◆ Source material ◆

Segment Open

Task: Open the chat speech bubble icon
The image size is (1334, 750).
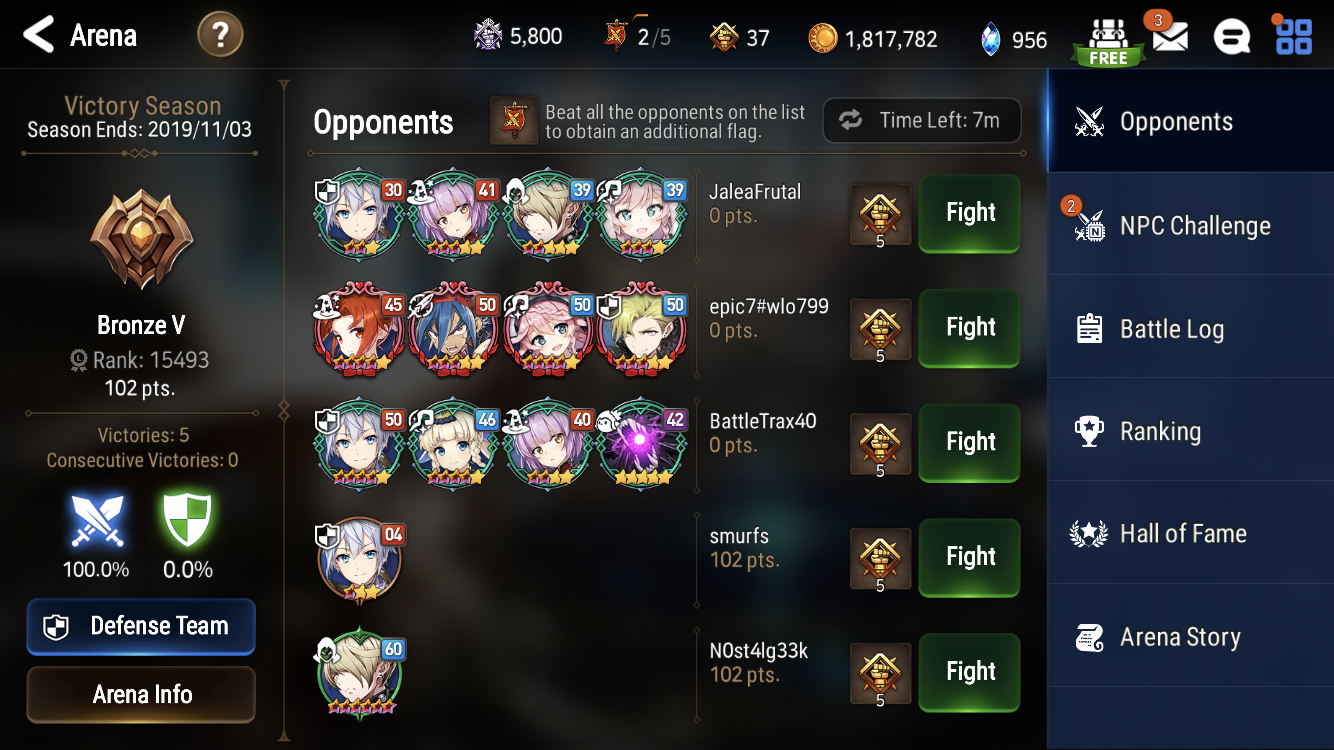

Segment Closed
Segment Open

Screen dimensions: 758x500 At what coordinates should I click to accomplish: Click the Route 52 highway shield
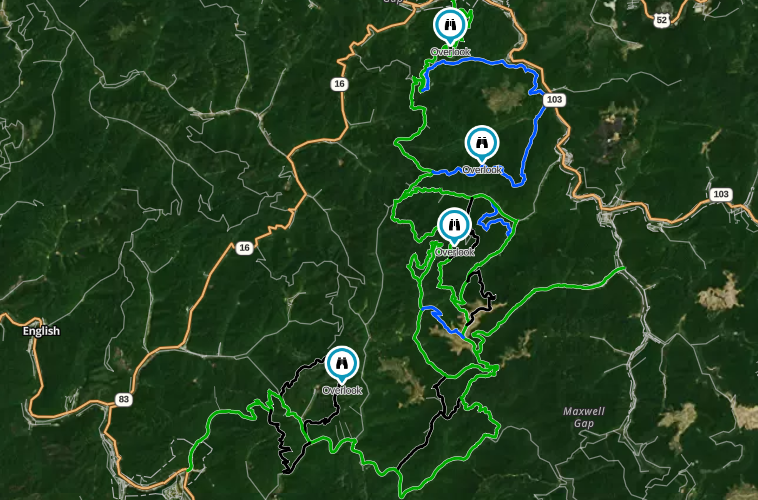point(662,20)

Segment Closed
Segment Open

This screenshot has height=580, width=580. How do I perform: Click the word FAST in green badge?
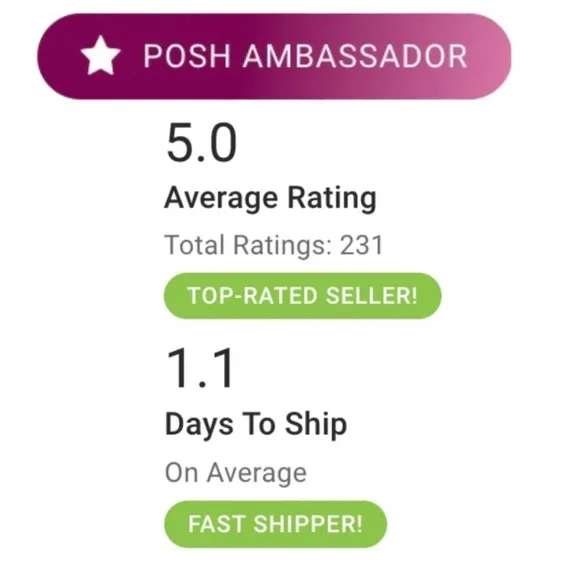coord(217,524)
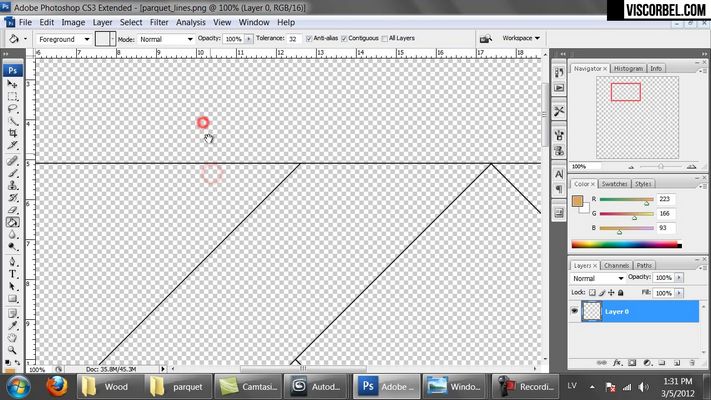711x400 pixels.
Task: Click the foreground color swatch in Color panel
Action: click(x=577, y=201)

Segment Closed

◆ Task item ◆
Reproduce word for word the material above, starting with the line that has "Task: Open the chat speech bubble icon" and stopping after the line that has "The image size is (1334, 750).".

◆ Task response ◆
Task: Open the chat speech bubble icon
The image size is (1334, 750).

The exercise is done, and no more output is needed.